Assigned task
Write out all records as given; omit images.

Records provided
★ ★ ★ ★ ★ ★ ★
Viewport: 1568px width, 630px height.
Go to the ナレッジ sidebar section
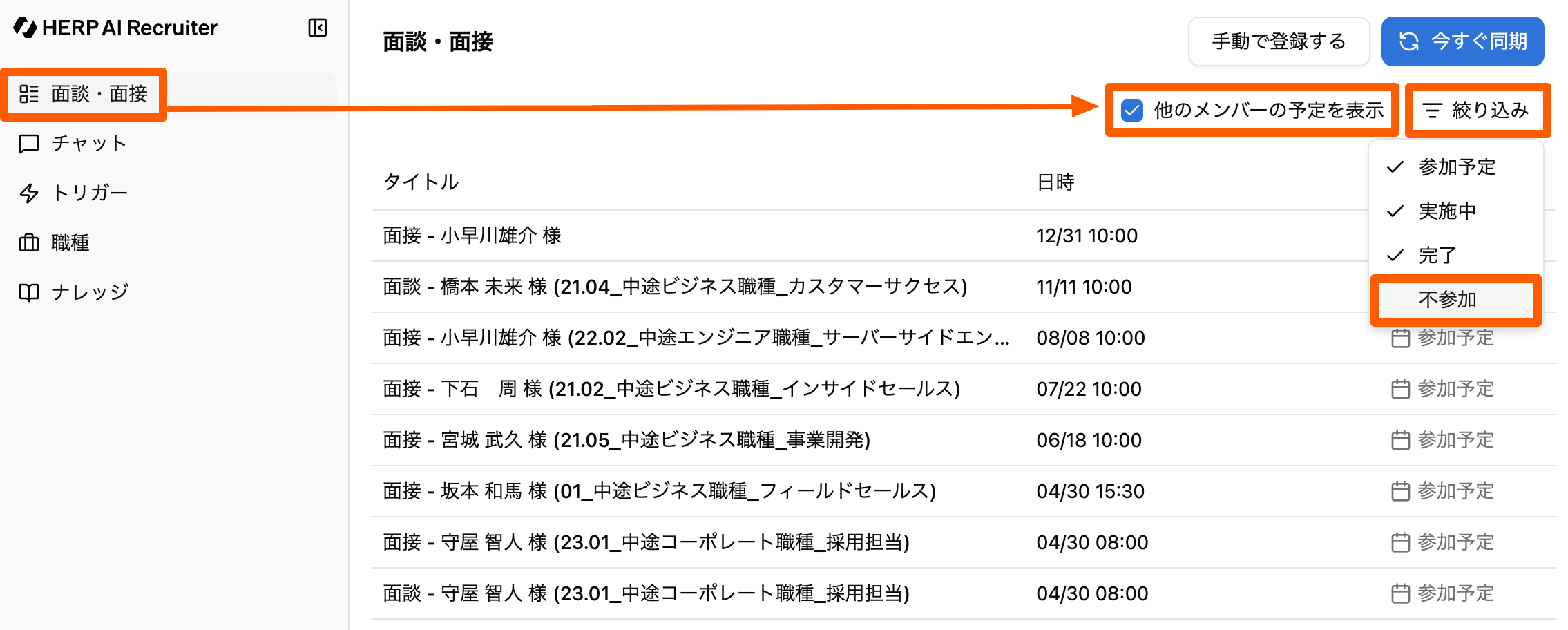click(x=90, y=293)
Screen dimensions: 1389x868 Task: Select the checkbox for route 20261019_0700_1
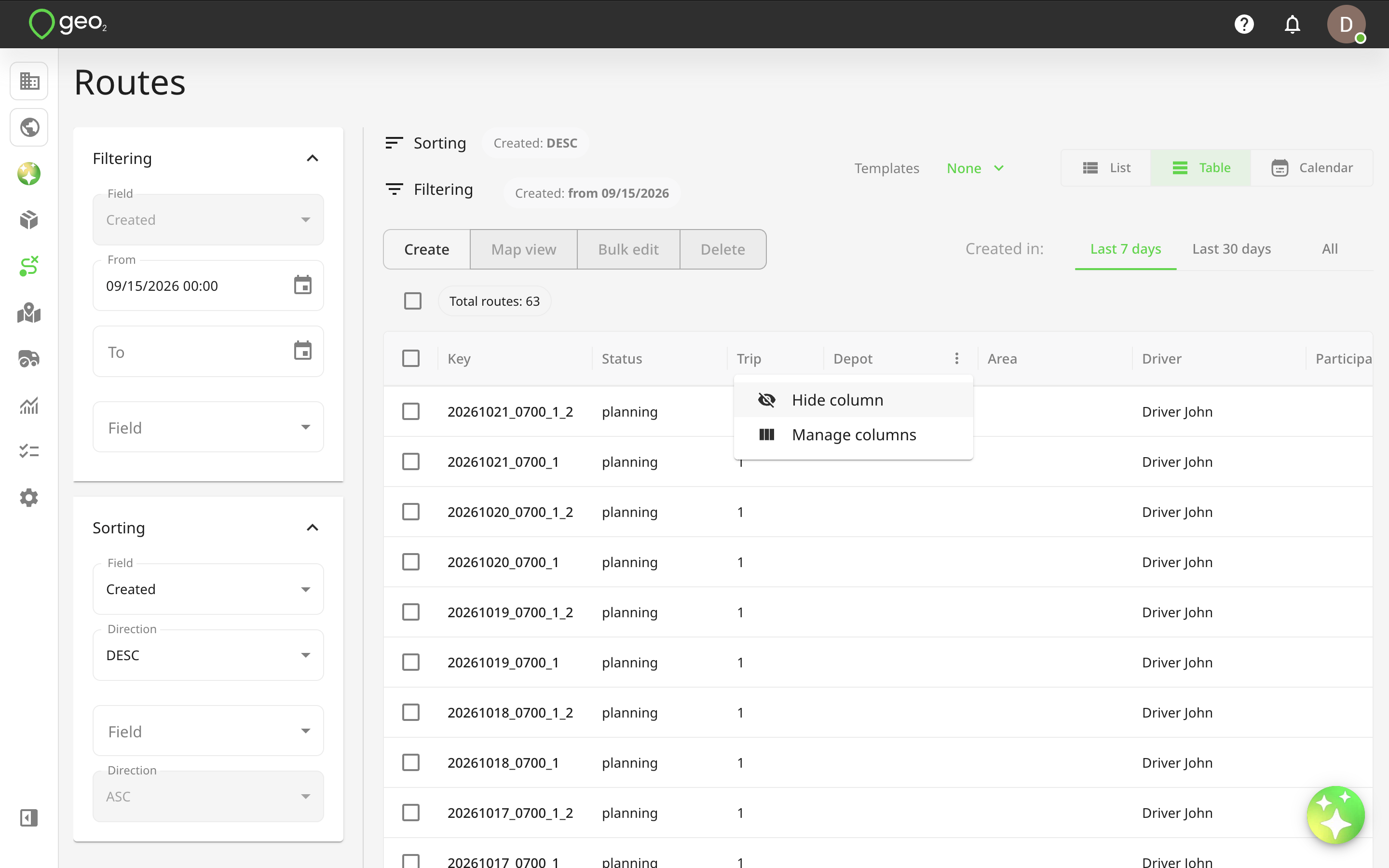[411, 662]
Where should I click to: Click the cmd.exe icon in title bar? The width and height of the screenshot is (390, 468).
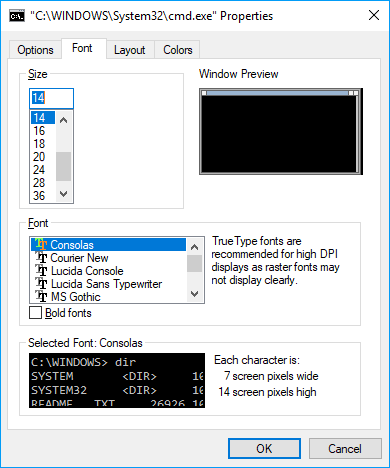17,16
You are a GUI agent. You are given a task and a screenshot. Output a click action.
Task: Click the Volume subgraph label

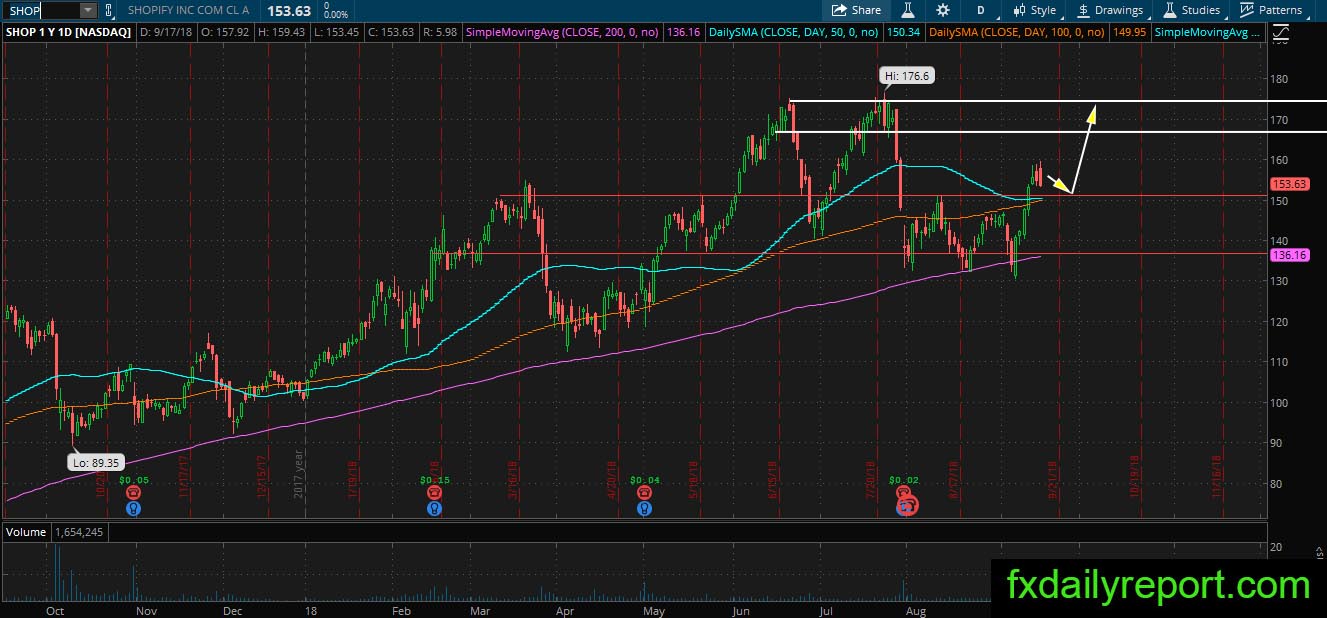pos(26,532)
★ ★ ★ ★ ★ ★ ★
Exercise solution
Viewport: 1568px width, 630px height.
Go to the ナレッジ sidebar section
click(x=90, y=293)
Screen dimensions: 1389x868 Task: Select the checkbox for route 20261019_0700_1
[411, 662]
Where should I click to: Click the cmd.exe icon in title bar? The width and height of the screenshot is (390, 468).
17,16
You are a GUI agent. You are given a task and a screenshot. Output a click action.
Task: Click the Volume subgraph label

pos(26,532)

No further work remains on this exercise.